- _本文抜粋_:
☆ ☆ ☆ ☆ ☆

ども!寺澤ですー。二連ちゃんですが、雪でせき止められてますので、最近みた演劇のはなしでも。
しあわせな日々、という戯曲があります。
サミュエルベケットさんという、このひとは、えっとー。あ、アイルランド出身のフランスの劇作家さんらしいです。アイルランド出身だったんだ、、、
このひとの戯曲で唯名なのは、ゴドーを待ちながら、とかですかね、名前だけでも知ってる人いらっしゃいますでしょうか、、、
最近わりかし、というかそもそもこの人自体すごい劇作家のひとなので、がんがん作品が上演されているんですが、日本でも最近多いように思います。
で、今回は、かもめマシーンという、劇作家の萩原雄太さんと、俳優の清水穂奈美さんによるかもめマシーンというユニットのしあわせな日々という作品の上演に足を運んで来ました。
去年の今頃にも上演されたもので、そっちに行けなくて、悔しかったので満を持しての観劇でした。
この二枚の写真は去年の公演のものなのですが、舞台セットはあらかた同じものが使われておりました。
作品のことを話すと長くなるのですが、ざっと。

☆ ☆ ☆ ☆ ☆

- _解くべき問題_:
1. 観劇の記事で、かもめマシーンは誰と誰によるユニットとされているか。
2. 観劇の記事を、最後の文のあとから書き継いでください。

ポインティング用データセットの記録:
☆ ☆ ☆ ☆ ☆

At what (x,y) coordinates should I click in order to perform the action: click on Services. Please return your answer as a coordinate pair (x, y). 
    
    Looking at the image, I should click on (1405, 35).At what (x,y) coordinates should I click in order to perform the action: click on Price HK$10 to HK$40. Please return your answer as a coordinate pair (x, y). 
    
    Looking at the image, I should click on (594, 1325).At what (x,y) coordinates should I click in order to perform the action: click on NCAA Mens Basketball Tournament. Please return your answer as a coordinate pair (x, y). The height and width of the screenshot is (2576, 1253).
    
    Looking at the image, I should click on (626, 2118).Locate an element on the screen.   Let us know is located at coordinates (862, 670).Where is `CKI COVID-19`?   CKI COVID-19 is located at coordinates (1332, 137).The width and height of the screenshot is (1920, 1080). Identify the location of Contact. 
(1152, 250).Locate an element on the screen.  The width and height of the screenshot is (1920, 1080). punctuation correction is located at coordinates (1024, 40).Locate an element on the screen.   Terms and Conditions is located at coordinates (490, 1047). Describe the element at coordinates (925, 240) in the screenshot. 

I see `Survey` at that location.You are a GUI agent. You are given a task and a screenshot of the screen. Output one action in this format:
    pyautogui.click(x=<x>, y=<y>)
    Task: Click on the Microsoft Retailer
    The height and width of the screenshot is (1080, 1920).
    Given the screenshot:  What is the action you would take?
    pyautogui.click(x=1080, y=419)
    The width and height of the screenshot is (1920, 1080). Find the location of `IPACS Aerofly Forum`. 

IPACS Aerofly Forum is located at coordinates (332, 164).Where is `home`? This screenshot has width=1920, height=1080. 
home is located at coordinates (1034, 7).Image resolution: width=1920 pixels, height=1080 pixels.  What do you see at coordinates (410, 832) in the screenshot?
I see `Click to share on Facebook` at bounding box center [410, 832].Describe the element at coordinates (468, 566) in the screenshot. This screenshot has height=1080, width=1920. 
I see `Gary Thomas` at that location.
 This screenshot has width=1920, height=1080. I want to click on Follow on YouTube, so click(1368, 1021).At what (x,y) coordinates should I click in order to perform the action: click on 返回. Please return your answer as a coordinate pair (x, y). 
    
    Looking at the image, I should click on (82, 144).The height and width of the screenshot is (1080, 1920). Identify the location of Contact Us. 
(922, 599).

☆ ☆ ☆ ☆ ☆

- _課題への解答_:
1. 劇作家の萩原雄太さんと俳優の清水穂奈美さんによるユニットです。

2.
丘に埋まった女性のウィニーとその夫と思われる男性ウィリーが主な登場人物。1幕で幕が開けた段階で、ウィニーは腰半分まで、丘に埋まっており上半身しか動けない状態でとにかく喋り続けます。まるで喋って居ないと気が狂ってしまうかのように。それに時折反応したり、反応しなかったりするウィリー。1幕の終わりでは、ウィリーは外へ出て行ってしまいます。
そして2幕。ウィニーのからだは首まで丘に埋まってしまって居ます。ウィリーの返事も当然なく、ただひたすらと喋り続けるウィニー。目を閉じようとすると強引にもベルで目覚めさせられる。そんな状況のなか、ウィリーが破けた正装で帰ってきて、丘を登り、ウィニーの顔に手を当て、幕が閉じます。
まあ、これだけだとなんのこっちゃー、という感じで。高校生のときにもしあわせな日々を見たのですがとんとわからなくて、退屈でムッとして席を立ったのを覚えています。
しかしかもめマシーンのしあわせな日々は、なんというか、ものすごくて。
演劇って、想像力だなんだいいますけど、ほんとその、ぎりぎりのところっていうか。イメージがわかないぎりぎりの物体、みたいなレベルでずっと上演が続いて。
つまり、意味がわかるとかわからないとか、感情がわかるとかわからないとか、そういうのをぶち抜いて、つよく、伝わってくるものがある、と、そういったかんじでした。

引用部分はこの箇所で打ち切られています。